A new machine-learning approach might direct scientists to the most potential extraterrestrial habitats for life.
A recently developed machine-learning instrument might aid in the search for indications of life on Mars and other distant worlds.
Due to the difficulty of collecting samples from other planets, scientists must rely on remote sensing techniques to search for evidence of extraterrestrial life. Hence, any strategy that may assist in directing or refining this search would be quite valuable.
A salt flat at the border of the Chilean Atacama Desert and Altiplano, or high plateau
In light of this, a multidisciplinary team of scientists led by Kim Warren-Rhodes of the SETI (Search for Extraterrestrial Intelligence) Institute in California mapped the sparse lifeforms that inhabit salt domes, rocks, and crystals in the Salar de Pajonales, a salt flat at the border of the Chilean Atacama Desert and Altiplano, or high plateau.
Warren-Rhodes then collaborated with Michael Phillips from the Applied Physics Laboratory at Johns Hopkins University and Freddie Kalaitzis from the University of Oxford to train a machine learning model to recognize the patterns and rules associated with the distribution of life across the harsh region.
This training enabled the model to recognize the same patterns and principles across a vast array of landscapes, including those that may exist on distant worlds.

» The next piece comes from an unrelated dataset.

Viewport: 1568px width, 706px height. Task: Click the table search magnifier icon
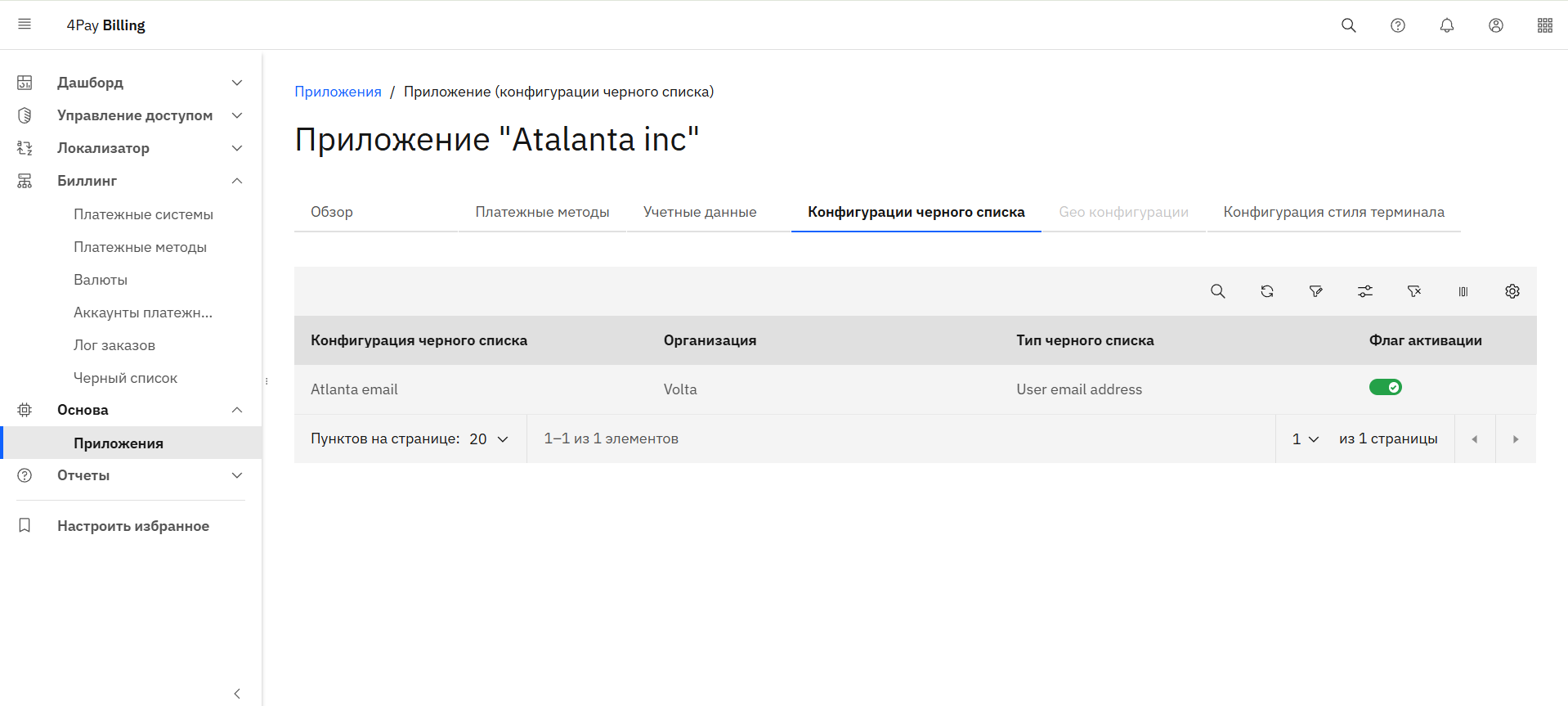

Combining statistical ecology and artificial intelligence, the researchers showed that their system could locate and identify biosignatures up to 87.5% of the time. This is in comparison to the success rate of random searches, which seldom exceeds 10%.
In addition, the method might reduce the area required for a search by as much as 97%, aiding scientists in their quest for probable biosignatures or chemical evidence of life.
“Our approach enables us to combine the power of statistical ecology and machine learning to identify and forecast the patterns and principles by which wildlife survives and disperses in the hardest places on Earth,” Warren-Rhodes said in a statement (opens in new tab).
We expect that additional astrobiology teams will use our methodology for mapping more habitable environments and biosignatures.
According to the researchers, such machine learning capabilities might be used to robotic planetary missions like that of NASA’s Perseverance rover, which is now searching for signs of life on the bottom of Jezero Crater on Mars.
“Using these models, we can create custom-tailored roadmaps and algorithms to steer rovers to locations with the highest possibility of harboring past or current life,” Warren-Rhodes stated.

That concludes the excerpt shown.